If soy/other milk alternatives are not an option it’s important that you include as many non-dairy calcium rich alternatives as possible such as set tofu, soy yoghurts/cheeses/ custards etc. Tinned salmon (mainly the bones), breakfast cereals, almonds and green leafy vegetables including spinach,broccoli and bok choy) also all contain calcium but obtaining adequate amounts from these foods is essential and can be difficult to measure!

So as you can see, being a vegetarian or vegan does not mean you are doomed to become deficient in all sorts of essential vitamins and minerals….it just requires a little bit of careful planning and being mindful of the types of foods you need to ensure you include in your diet everyday! Or at least take oral supplements if you are worried you are not obtaining the nutrients you need from your usual dietary patterns!

The Ultimate Healthy Start to the Day!


My Daily Morning Routine would not be the same without my fave breaky combo!  Tempting you say? Why not make it your favourite breakfast ritual too!muesli and fruit

And yes the muesli is home-made! Why spend ridiculous amounts of money on teeny tiny boxes of commercial muesli that is probably full of added sugar and preservatives when you can whip up a big batch of your own that will not only taste amazing but will work out to be a quarter of the price in the long run!

You can make as little as much as you like but my muesli combo is actually my mums concoction and usually consists of the following…

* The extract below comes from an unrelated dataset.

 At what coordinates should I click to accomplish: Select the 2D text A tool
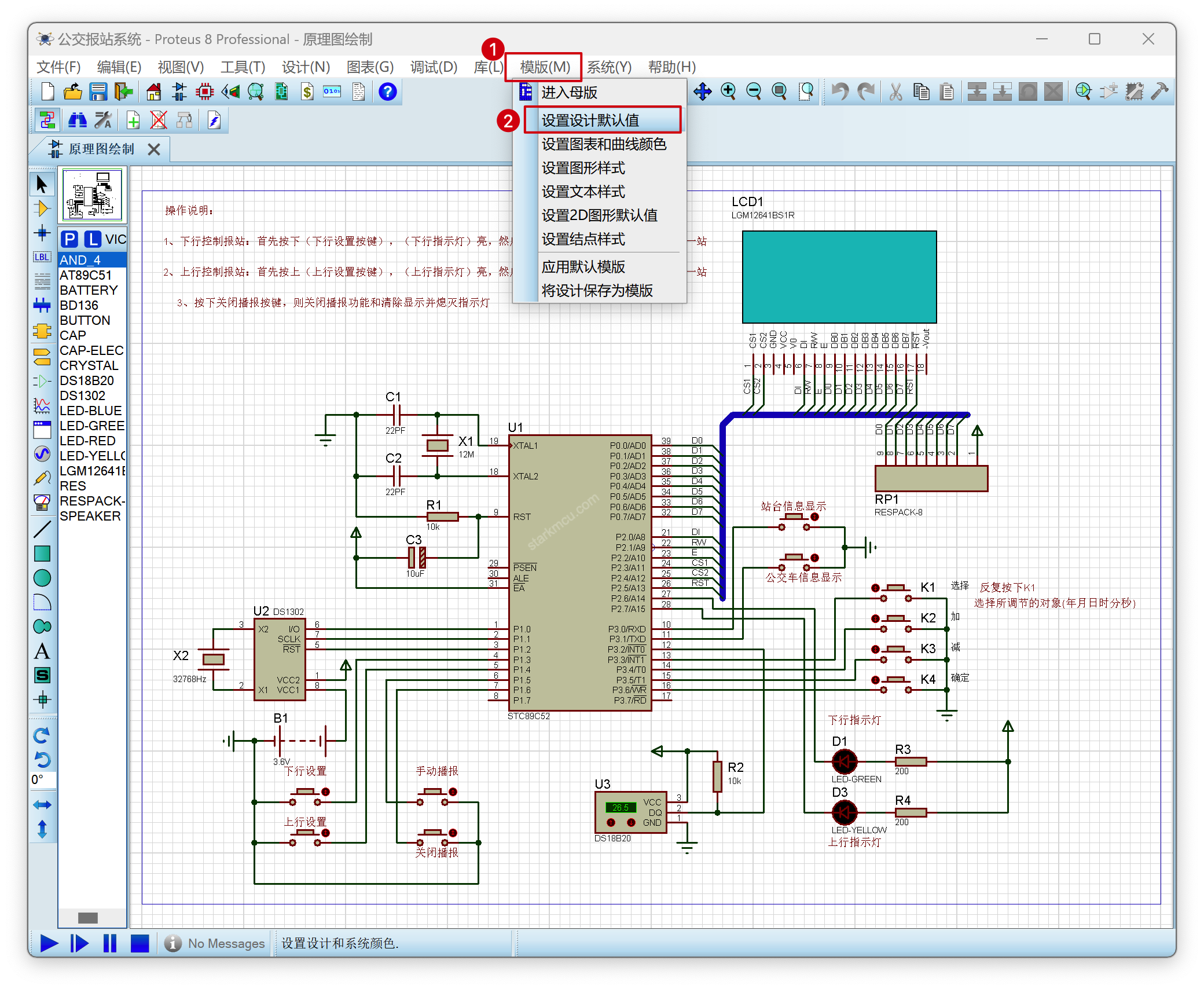coord(42,651)
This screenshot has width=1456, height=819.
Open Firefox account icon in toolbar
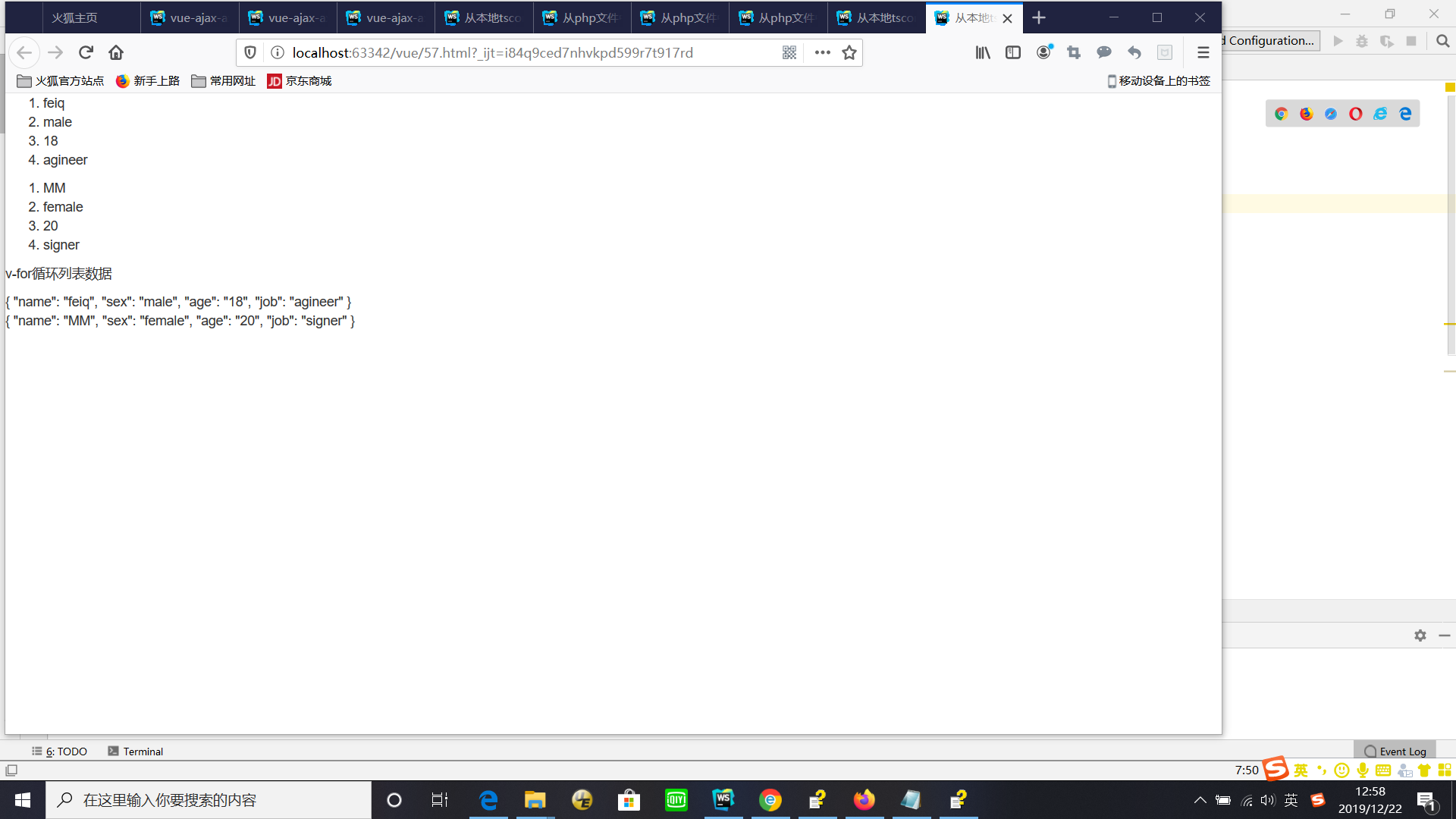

– Dry Roasted Mixed Nuts (Almonds, Hazelnuts, Walnuts, Pistachios, cashews)

– Oats

– Coconut Shavings

– Nitrate-Free Dried Fruit such as sultanas, apples, apricots, pears, peaches, craisins

– Pumpkin Seeds, pepitas and Chia Seeds!


Add a small serve of this delicious concoction to a bowl and then top with fresh/frozen berries, chopped banana and a dollop of low-fat natural yoghurt and I doubt you will left unsatisfied. Not only is this breakky tastey but it has a host of health benefits too! Firstly all the nuts and seeds pack a hearty punch of vitamins, minerals and essential fatty acids (namely omega-3’s which most of us do not consume enough of) that will help boost immunity and energy. They have also been shown to help improve digestive health and weight control and even reduce heart disease risk. The dried fruits also have their own unique compositions of important vitamins and minerals whilst also increasing your fibre intake! The oats too are full of fibre to help keep you feeling fuller for longer! When you combine all this with a good dose of calcium from the yoghurt and the goodness of some fresh fruit on top you’ve got yourself a pretty well rounded start to the morning! What did you have for breakfast this morning????